Lines for locating text and elements

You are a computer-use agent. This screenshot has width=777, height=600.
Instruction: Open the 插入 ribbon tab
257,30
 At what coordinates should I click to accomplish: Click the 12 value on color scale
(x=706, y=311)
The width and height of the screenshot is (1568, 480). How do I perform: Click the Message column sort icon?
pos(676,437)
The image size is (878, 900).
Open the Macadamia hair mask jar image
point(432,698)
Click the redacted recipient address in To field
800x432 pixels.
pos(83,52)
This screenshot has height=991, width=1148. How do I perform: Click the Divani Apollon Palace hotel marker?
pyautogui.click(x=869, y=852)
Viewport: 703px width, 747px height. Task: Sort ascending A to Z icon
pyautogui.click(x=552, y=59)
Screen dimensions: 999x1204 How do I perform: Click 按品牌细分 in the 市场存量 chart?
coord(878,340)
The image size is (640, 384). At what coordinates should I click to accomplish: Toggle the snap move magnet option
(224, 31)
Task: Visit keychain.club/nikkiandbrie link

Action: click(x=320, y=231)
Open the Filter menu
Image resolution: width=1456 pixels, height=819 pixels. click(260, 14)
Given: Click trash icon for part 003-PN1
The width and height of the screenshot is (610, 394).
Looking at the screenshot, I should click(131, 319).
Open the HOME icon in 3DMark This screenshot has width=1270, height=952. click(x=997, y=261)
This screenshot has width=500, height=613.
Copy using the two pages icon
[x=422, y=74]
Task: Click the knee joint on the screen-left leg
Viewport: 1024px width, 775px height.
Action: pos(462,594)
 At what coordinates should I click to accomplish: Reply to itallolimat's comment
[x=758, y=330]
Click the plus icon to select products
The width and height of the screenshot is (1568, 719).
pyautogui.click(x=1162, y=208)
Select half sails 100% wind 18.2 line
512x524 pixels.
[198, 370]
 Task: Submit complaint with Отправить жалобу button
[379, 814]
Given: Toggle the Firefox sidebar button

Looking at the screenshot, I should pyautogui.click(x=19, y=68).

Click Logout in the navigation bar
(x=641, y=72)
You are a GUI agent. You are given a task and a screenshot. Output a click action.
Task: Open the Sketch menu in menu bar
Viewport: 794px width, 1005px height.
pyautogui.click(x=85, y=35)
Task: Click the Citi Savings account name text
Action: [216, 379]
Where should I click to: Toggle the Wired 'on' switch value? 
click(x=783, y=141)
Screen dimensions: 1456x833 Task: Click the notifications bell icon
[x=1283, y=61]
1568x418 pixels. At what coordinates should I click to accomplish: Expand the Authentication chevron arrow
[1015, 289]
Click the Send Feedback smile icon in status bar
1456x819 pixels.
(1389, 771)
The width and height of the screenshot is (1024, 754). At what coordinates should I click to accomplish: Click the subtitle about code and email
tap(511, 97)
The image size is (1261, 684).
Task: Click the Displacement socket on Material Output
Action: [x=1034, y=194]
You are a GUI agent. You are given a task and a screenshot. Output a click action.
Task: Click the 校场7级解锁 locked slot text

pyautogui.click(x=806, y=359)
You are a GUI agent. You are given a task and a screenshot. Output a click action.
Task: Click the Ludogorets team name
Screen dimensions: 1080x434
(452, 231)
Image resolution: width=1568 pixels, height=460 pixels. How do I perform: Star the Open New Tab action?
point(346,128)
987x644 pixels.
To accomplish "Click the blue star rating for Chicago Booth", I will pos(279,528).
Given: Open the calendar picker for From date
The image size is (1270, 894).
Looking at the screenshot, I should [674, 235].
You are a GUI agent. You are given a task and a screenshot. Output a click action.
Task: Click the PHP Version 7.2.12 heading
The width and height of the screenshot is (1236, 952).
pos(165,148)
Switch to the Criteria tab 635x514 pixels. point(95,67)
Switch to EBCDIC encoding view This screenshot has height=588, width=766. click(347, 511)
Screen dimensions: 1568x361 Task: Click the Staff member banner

### GIVEN PROBLEM
Can you write out again every line from the one containing "Switch to the" through the end, with 131 added to each coordinate in the answers?

### SOLUTION TO THIS PROBLEM
Switch to the Criteria tab 635x514 pixels. point(226,198)
Switch to EBCDIC encoding view This screenshot has height=588, width=766. click(478, 642)
Screen dimensions: 1568x361 Task: Click the Staff member banner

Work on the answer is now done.